--- ENTRIES SUPPLIED ---

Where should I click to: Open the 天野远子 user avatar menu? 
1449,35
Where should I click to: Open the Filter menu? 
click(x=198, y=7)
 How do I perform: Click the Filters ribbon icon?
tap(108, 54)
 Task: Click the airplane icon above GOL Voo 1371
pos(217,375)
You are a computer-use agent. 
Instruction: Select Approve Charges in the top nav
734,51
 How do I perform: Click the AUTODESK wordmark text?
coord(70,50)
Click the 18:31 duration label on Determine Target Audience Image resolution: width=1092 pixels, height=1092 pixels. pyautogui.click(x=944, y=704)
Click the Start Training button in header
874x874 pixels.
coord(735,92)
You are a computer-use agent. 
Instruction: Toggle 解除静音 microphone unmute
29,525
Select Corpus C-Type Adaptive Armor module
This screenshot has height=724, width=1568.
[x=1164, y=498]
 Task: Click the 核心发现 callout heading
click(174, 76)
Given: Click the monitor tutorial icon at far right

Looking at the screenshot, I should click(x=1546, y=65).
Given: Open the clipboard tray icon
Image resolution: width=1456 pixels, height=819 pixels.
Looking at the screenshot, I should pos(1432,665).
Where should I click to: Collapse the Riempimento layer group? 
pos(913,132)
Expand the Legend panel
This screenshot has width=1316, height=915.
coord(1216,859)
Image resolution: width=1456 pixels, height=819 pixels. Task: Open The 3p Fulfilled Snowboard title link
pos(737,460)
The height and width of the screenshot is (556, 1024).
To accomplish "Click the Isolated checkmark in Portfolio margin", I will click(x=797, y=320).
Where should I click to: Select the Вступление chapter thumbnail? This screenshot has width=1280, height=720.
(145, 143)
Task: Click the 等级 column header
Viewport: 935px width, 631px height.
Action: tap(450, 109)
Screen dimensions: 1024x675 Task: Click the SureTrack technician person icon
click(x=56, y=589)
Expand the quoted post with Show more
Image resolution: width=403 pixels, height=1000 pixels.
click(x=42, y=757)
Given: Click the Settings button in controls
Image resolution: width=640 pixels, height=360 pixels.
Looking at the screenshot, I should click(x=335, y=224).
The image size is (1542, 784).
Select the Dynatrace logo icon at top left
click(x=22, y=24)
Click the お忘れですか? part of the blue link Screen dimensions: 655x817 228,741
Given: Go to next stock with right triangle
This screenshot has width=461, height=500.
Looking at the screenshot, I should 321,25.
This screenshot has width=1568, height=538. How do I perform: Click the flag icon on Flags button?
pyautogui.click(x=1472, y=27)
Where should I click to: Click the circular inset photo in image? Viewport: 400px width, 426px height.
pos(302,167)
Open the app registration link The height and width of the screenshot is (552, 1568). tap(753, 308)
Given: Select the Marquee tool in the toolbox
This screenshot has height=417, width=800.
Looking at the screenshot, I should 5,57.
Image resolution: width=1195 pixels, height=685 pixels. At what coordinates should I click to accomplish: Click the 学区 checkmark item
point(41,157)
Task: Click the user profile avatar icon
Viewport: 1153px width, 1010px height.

---

**GIVEN INSTRUCTION**
Lay out these rows as a JSON list of strings, one string per line, skipping blank lines.

**SOLUTION**
[
  "Where should I click to: Open the 天野远子 user avatar menu? ",
  "1449,35",
  "Where should I click to: Open the Filter menu? ",
  "click(x=198, y=7)",
  " How do I perform: Click the Filters ribbon icon?",
  "tap(108, 54)",
  " Task: Click the airplane icon above GOL Voo 1371",
  "pos(217,375)",
  "You are a computer-use agent. ",
  "Instruction: Select Approve Charges in the top nav",
  "734,51",
  " How do I perform: Click the AUTODESK wordmark text?",
  "coord(70,50)",
  "Click the 18:31 duration label on Determine Target Audience Image resolution: width=1092 pixels, height=1092 pixels. pyautogui.click(x=944, y=704)",
  "Click the Start Training button in header",
  "874x874 pixels.",
  "coord(735,92)",
  "You are a computer-use agent. ",
  "Instruction: Toggle 解除静音 microphone unmute",
  "29,525",
  "Select Corpus C-Type Adaptive Armor module",
  "This screenshot has height=724, width=1568.",
  "[x=1164, y=498]",
  " Task: Click the 核心发现 callout heading",
  "click(174, 76)",
  "Given: Click the monitor tutorial icon at far right",
  "Looking at the screenshot, I should click(x=1546, y=65).",
  "Given: Open the clipboard tray icon",
  "Image resolution: width=1456 pixels, height=819 pixels.",
  "Looking at the screenshot, I should pos(1432,665).",
  "Where should I click to: Collapse the Riempimento layer group? ",
  "pos(913,132)",
  "Expand the Legend panel",
  "This screenshot has width=1316, height=915.",
  "coord(1216,859)",
  "Image resolution: width=1456 pixels, height=819 pixels. Task: Open The 3p Fulfilled Snowboard title link",
  "pos(737,460)",
  "The height and width of the screenshot is (556, 1024).",
  "To accomplish \"Click the Isolated checkmark in Portfolio margin\", I will click(x=797, y=320).",
  "Where should I click to: Select the Вступление chapter thumbnail? This screenshot has width=1280, height=720.",
  "(145, 143)",
  "Task: Click the 等级 column header",
  "Viewport: 935px width, 631px height.",
  "Action: tap(450, 109)",
  "Screen dimensions: 1024x675 Task: Click the SureTrack technician person icon",
  "click(x=56, y=589)",
  "Expand the quoted post with Show more",
  "Image resolution: width=403 pixels, height=1000 pixels.",
  "click(x=42, y=757)",
  "Given: Click the Settings button in controls",
  "Image resolution: width=640 pixels, height=360 pixels.",
  "Looking at the screenshot, I should click(x=335, y=224).",
  "The image size is (1542, 784).",
  "Select the Dynatrace logo icon at top left",
  "click(x=22, y=24)",
  "Click the お忘れですか? part of the blue link Screen dimensions: 655x817 228,741",
  "Given: Go to next stock with right triangle",
  "This screenshot has width=461, height=500.",
  "Looking at the screenshot, I should 321,25.",
  "This screenshot has width=1568, height=538. How do I perform: Click the flag icon on Flags button?",
  "pyautogui.click(x=1472, y=27)",
  "Where should I click to: Click the circular inset photo in image? Viewport: 400px width, 426px height.",
  "pos(302,167)",
  "Open the app registration link The height and width of the screenshot is (552, 1568). tap(753, 308)",
  "Given: Select the Marquee tool in the toolbox",
  "This screenshot has height=417, width=800.",
  "Looking at the screenshot, I should 5,57.",
  "Image resolution: width=1195 pixels, height=685 pixels. At what coordinates should I click to accomplish: Click the 学区 checkmark item",
  "point(41,157)",
  "Task: Click the user profile avatar icon",
  "Viewport: 1153px width, 1010px height."
]